Aim of the task: Which of the lines in the records below hold the string "click"? Copy every one of them.

Record excerpts:

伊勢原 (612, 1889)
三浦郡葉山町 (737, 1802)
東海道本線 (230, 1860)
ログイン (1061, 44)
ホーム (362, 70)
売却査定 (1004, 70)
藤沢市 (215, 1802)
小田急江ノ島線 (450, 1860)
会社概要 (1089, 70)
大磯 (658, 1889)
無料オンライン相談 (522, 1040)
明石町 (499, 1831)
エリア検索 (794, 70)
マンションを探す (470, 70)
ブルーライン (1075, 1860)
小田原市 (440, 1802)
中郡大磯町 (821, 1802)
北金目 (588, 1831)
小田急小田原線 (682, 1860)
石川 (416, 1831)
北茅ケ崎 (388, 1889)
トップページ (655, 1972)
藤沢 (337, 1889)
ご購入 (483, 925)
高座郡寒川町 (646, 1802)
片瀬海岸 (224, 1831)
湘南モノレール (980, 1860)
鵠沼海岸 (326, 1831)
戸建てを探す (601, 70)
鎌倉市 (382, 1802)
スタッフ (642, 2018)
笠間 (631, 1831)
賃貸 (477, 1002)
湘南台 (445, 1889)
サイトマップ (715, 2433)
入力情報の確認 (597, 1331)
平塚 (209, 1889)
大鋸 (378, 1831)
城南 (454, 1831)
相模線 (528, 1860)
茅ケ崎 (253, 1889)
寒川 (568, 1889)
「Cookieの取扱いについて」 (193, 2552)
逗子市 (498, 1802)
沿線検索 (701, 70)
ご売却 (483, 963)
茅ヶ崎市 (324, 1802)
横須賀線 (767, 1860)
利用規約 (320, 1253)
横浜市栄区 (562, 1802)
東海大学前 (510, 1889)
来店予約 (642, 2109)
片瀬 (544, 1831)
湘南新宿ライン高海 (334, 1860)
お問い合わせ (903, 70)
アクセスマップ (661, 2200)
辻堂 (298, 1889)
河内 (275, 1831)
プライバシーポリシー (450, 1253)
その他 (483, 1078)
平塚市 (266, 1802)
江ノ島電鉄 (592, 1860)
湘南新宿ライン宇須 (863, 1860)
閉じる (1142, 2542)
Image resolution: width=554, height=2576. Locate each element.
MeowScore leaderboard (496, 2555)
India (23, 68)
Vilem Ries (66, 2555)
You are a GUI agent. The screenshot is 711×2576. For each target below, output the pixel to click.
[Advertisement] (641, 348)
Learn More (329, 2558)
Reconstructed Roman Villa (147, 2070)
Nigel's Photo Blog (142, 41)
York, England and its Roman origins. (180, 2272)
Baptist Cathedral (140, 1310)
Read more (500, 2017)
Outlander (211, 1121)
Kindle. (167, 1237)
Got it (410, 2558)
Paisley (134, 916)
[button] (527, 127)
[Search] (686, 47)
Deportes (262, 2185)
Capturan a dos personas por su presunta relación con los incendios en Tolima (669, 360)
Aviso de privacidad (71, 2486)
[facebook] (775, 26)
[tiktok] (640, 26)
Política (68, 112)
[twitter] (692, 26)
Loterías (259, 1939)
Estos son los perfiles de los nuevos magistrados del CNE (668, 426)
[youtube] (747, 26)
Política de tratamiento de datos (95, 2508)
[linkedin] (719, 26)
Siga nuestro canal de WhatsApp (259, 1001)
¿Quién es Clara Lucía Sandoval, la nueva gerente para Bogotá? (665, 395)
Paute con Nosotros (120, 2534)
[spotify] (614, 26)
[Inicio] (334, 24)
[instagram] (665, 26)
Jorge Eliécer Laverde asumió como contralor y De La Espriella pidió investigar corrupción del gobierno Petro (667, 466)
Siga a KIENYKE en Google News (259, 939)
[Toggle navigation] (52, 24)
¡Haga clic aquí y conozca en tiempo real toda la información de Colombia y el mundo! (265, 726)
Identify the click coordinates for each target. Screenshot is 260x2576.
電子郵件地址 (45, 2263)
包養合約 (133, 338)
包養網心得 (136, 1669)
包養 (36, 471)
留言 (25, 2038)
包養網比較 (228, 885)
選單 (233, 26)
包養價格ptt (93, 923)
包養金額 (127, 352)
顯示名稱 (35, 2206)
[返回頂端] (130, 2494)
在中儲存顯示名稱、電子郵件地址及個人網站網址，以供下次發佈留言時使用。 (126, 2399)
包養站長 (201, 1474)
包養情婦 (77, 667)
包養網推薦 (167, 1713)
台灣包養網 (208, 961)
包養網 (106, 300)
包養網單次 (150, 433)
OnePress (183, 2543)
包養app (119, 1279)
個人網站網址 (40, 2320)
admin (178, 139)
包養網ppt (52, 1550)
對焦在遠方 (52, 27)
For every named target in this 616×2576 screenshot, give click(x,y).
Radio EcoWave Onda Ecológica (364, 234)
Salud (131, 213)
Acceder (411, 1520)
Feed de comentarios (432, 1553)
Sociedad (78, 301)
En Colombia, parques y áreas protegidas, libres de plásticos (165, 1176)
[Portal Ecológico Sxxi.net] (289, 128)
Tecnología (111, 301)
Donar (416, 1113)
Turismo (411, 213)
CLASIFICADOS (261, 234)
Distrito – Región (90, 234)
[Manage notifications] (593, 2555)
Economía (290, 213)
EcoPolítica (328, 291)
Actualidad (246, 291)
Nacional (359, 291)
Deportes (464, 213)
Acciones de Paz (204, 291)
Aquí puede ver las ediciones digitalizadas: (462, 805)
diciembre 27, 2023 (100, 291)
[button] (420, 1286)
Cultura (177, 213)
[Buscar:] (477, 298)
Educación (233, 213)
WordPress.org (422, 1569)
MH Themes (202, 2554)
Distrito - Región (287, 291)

Result of this task:
You are a GUI agent. The screenshot is 711×2576. For each target below, output the pixel to click.
Identify the click coordinates for each target. Screenshot is 260x2576.
For every named target in this 616×2576 screenshot, give click(x,y).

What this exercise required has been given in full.